The setup has three pieces:
1. Create /etc/sudoers.d/claude-readonly granting NOPASSWD to the current user for read-only diagnostic commands only:
- /usr/bin/journalctl
- /usr/bin/systemctl status *, is-active *, is-enabled *, list-units, list-unit-files, show *
- /usr/sbin/ufw status (and variants)
- /usr/bin/ss, /usr/bin/lsof
- /usr/bin/tail /var/log/*, /usr/bin/less /var/log/*, /usr/bin/grep * /var/log/*
- /usr/bin/find /var/log -type f *, /usr/bin/find /etc -type f *
Before writing, run `which` on each binary to confirm absolute paths on this distro — they may differ.
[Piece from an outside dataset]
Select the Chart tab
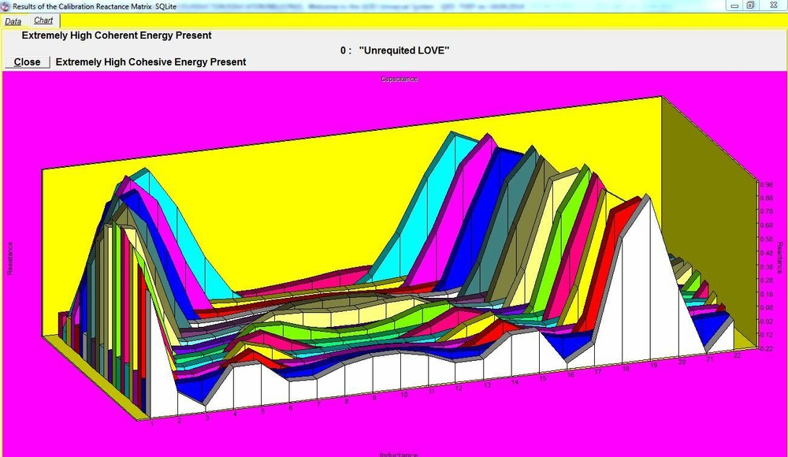(43, 20)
Stage the file in /tmp first and install with `sudo visudo -cf /tmp/claude-readonly && sudo install -o root -g root -m 0440 /tmp/claude-readonly /etc/sudoers.d/claude-readonly`. The visudo parse-check is mandatory.
2. Create /etc/sudoers.d/claude-session containing exactly:
Defaults:$USER timestamp_type=global
(Replace $USER with my actual username.) Install with the same visudo + install pattern. This makes sudo's credential cache shared across all my processes so `sudo -v` in any terminal warms the lease for your bash subshell.
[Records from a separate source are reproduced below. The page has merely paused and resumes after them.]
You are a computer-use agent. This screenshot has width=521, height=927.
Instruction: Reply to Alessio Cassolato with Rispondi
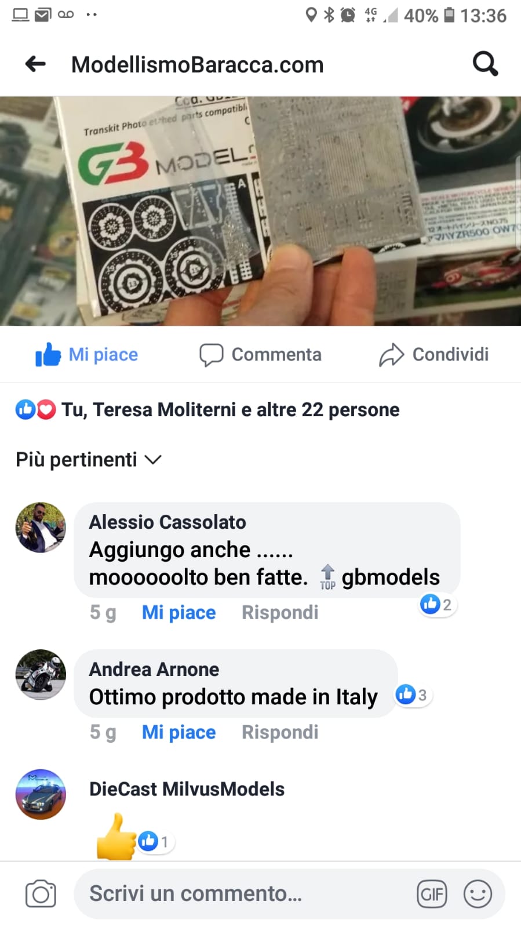(280, 612)
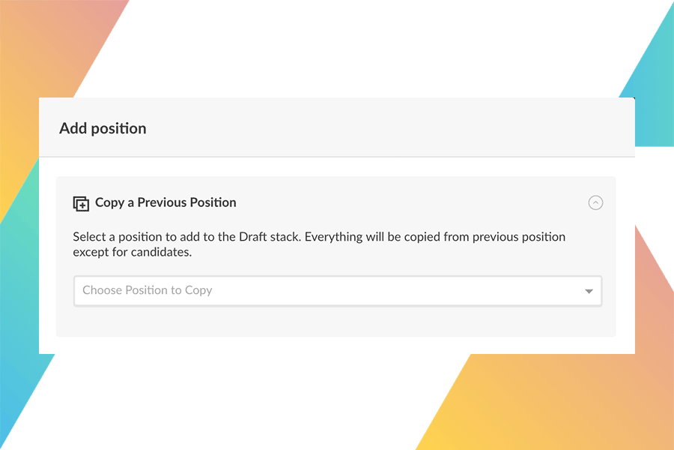Select the Copy a Previous Position heading
Screen dimensions: 674x450
tap(166, 203)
3. Add a permissions.deny block to ~/.claude/settings.json blocking shell-spawning sudo forms:
sudo bash*, sudo sh*, sudo -s*, sudo -i*, sudo su*, sudo visudo*, sudo tee /etc/sudoers*, sudo rm /etc/sudoers*
Merge this into any existing settings.json; do not overwrite the file.
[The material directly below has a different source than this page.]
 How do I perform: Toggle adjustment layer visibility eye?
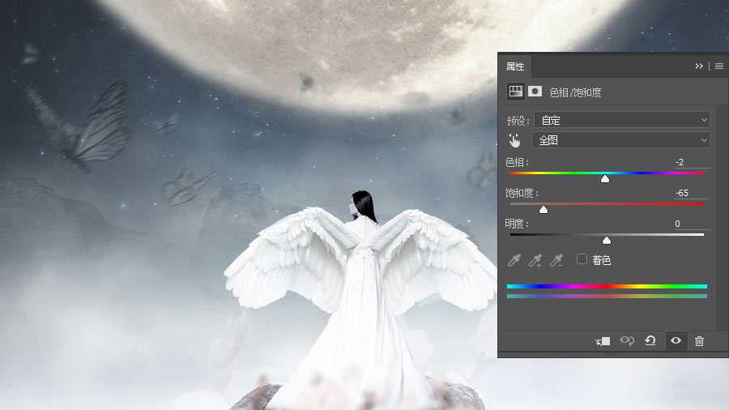click(676, 341)
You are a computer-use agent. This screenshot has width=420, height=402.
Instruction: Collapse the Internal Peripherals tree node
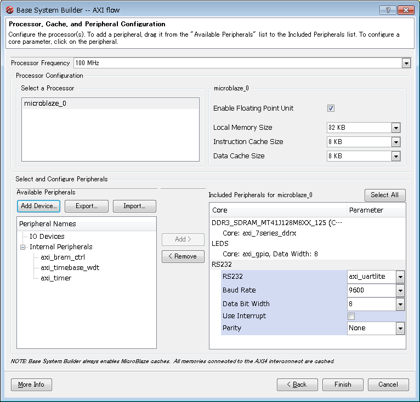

4. Write a feedback memory so future Claude sessions on this machine know the lease exists. The memory directory is `~/.claude/projects//memory/` where `` matches the current working directory (run `pwd` to see it; the slug replaces `/` with `-` and drops the leading slash, e.g. `/home/me` → `-home-me`). Create `feedback_sudo_lease.md` in that directory with frontmatter `type: feedback` and body explaining: (a) read-only diagnostics run NOPASSWD via /etc/sudoers.d/claude-readonly, (b) mutating sudo needs a warm lease — ask the user to run `sudo -v` rather than hand-running commands yourself, (c) shell-spawning sudo forms are denied in settings.json. Then add a one-line pointer to that file in `MEMORY.md` in the same directory (create MEMORY.md if it does not exist). This is what makes the setup reproducibly *useful* — without it, future sessions will still try to hand-run sudo commands instead of asking for a lease.
Then verify with: `sudo -k && sudo journalctl -n 5` (should pass silently) and `sudo systemctl is-system-running` (should also pass silently since that's read-only). Try `sudo touch /etc/foo` — it should prompt for password. Then `sudo -v`, enter password, retry — should now pass without prompting.
Walk me through each step before executing it, and pause for confirmation before installing either sudoers file. Do not skip the visudo -c parse-check — a broken sudoers file can lock me out of sudo.
Note for the dev machine: the file is named claude-session on the dev machine (clearer) rather than claude-audit-tty (legacy name on skyhouse from the 2026-05 audit).
Net effect: urgent debugging with Claude no longer stalls on sudo copy-paste friction, while every mutating action still passes through me — either via password entry or via the per-command Claude approval prompt during a warm lease.